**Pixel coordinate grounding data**
BEGIN

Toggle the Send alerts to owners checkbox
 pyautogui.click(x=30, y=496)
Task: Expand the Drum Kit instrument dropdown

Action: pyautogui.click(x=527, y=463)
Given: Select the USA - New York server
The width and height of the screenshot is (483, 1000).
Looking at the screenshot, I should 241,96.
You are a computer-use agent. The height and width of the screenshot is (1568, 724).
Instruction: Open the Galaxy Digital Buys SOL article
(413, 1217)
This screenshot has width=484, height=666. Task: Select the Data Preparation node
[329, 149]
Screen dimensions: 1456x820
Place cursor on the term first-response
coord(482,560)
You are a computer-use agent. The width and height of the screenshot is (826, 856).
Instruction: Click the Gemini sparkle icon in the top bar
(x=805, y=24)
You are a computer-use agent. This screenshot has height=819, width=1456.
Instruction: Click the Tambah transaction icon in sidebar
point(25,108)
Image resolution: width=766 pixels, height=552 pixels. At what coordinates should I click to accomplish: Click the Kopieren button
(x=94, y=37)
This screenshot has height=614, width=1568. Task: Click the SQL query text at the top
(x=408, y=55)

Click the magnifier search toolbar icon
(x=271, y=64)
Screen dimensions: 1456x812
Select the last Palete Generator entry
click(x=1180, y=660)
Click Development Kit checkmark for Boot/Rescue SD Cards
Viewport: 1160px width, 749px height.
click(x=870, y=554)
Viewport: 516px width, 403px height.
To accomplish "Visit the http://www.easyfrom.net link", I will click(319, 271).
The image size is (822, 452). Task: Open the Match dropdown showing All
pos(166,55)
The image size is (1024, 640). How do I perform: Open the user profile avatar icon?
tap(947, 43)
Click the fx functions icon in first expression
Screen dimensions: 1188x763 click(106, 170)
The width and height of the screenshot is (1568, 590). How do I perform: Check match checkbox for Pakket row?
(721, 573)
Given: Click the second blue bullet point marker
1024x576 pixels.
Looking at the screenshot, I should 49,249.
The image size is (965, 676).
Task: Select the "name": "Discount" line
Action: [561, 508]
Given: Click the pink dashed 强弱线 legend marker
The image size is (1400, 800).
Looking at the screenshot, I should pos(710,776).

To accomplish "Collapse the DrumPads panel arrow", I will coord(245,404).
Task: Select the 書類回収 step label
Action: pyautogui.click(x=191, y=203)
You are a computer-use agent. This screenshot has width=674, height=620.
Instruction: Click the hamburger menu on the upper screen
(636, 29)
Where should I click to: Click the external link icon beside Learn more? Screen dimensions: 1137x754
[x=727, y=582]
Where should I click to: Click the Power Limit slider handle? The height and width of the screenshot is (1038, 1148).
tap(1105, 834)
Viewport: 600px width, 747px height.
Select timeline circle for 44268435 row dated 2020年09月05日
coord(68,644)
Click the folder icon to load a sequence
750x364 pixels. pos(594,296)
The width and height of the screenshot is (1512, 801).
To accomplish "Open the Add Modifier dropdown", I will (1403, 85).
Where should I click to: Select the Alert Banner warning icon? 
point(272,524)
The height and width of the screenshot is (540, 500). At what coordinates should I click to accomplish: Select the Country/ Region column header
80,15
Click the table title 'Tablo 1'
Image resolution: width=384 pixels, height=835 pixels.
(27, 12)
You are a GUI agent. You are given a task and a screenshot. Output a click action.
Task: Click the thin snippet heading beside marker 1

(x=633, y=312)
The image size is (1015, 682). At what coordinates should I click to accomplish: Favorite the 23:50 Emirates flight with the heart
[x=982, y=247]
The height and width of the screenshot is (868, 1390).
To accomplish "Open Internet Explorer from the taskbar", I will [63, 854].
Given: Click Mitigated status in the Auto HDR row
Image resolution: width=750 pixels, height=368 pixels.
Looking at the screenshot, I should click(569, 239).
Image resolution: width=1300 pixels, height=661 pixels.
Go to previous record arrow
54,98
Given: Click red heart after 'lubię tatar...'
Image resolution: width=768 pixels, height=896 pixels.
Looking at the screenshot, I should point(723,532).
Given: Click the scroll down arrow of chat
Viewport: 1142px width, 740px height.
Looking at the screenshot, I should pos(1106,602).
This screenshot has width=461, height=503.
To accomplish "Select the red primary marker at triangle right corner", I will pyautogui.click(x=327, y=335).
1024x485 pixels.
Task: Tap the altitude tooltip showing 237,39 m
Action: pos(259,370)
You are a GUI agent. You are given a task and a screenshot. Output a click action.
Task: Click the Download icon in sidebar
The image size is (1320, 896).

END

**What to produce**
Each line of the data that has the string "computer" should be returned.

**Solved exercise**
You are a computer-use agent. The height and width of the screenshot is (1568, 724).
You are a computer-use agent. The width and height of the screenshot is (826, 856).
You are a computer-use agent. This screenshot has height=819, width=1456.
You are a computer-use agent. This screenshot has width=674, height=620.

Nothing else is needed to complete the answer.